Posizionati nelle camere, i robot effettuano il monitoraggio a distanza mediante la telecamera di cui sono dotati e il monitor che si trova accanto ad ogni paziente. La telepresenza permette così di ridurre il consumo di dispositivi di protezione, di ottimizzare il tempo di medici e infermieri, di massimizzare le attività di monitoraggio e assistenza. Quindi, niente rischi, zero consumo di dispositivi di protezione, risparmio di tempo, compreso quello per vestirsi e svestirsi.
ROBOT DAL CUORE UMANO CONTRO IL COVID-19
Ovviamente questi robot non eliminano il contatto umano con il paziente, ma riducono gli accessi. Dotati di un’umanità riflessa, attraverso di loro medici e infermieri possono parlare al paziente mediante la voce del robot. Quest’ultimo, se non è in ventilazione assistita, può rispondere attraverso messaggi vocali.
Antonio Mazzoni è il responsabile scientifico del Laboratorio di Neuroingegneria computazionale dell’Istituto di Biorobotica della Scuola Superiore Sant’Anna di Pisa, nonché co-curatore della mostra. Così ha commentato l’uso di Sanbot Elf: «È interessante il fatto che non si tratta di un robot particolarmente potente o preparato per le situazioni estreme. Si tratta di un robot che è fatto per l’interazione con le persone. Alla mostra abbiamo cercato di focalizzarci non tanto sull’evoluzione dei robot umanoidi come oggetti, ma sullo sviluppo della collaborazione tra esseri umani e robot, e questo ne è un esempio perfetto».

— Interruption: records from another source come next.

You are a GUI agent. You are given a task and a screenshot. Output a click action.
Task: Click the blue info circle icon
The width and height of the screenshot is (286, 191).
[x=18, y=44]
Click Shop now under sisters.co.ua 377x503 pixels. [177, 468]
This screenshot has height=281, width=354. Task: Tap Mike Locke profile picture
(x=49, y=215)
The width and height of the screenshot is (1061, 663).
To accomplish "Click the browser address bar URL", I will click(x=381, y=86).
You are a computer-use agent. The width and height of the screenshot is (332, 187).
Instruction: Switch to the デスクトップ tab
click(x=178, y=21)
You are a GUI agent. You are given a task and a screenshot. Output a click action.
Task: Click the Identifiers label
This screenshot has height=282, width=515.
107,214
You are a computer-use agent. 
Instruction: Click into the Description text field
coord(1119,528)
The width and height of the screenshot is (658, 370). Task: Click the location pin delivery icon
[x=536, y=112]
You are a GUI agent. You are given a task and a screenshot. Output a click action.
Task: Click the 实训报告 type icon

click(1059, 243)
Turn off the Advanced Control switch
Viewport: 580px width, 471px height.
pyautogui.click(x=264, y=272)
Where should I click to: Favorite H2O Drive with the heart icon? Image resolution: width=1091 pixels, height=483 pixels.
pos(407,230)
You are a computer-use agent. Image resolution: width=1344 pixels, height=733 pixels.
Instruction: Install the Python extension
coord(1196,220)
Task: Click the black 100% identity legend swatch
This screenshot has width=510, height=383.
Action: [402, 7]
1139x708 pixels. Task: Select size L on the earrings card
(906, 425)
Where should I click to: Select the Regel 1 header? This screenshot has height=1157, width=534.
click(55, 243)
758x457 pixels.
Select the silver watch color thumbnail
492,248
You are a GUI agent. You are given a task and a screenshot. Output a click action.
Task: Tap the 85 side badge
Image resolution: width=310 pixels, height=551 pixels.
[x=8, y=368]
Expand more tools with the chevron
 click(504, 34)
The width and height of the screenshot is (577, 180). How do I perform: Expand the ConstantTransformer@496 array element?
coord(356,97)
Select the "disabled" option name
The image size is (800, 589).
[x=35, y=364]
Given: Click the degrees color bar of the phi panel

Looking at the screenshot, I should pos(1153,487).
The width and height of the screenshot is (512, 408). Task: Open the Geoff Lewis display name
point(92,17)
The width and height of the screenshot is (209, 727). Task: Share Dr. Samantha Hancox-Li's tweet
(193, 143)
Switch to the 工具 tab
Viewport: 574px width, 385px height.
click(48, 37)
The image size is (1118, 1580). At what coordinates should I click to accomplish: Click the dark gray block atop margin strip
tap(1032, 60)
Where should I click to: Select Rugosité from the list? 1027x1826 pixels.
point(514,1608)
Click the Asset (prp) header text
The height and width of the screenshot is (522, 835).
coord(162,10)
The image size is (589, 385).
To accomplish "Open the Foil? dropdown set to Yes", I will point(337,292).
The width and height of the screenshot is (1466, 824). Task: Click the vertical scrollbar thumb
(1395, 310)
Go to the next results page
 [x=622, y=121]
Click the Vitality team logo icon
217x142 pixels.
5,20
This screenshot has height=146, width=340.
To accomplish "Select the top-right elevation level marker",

Abbiamo trovato nuovi alleati per far funzionare meglio la nostra sanità? Forse sì.
La carta di identità di Sanbot Elf
Collegato alla piattaforma Cloud, grazie all’intelligenza artificiale Vivaldi di Omitech, Sanbot (nella foto accanto) parla e interagisce con gli umani. Dotato di tre telecamere, un touch screen HD, un proiettore, occhi digitali lampeggianti e numerosi sensori, si serve di un software di riconoscimento facciale per rendersi utile in molti modi: negli aeroporti, offre informazioni ai viaggiatori e tiene d’occhio i malintenzionati; nelle case dei malati, invia informazioni al medico curante; nelle scuole, aiuta i ragazzi a imparare in modo divertente. Per giunta è un ottimo ballerino, e più volte ha dimostrato di sapersela cavare molto bene in programmi televisivi al fianco di presentatori e commentatori.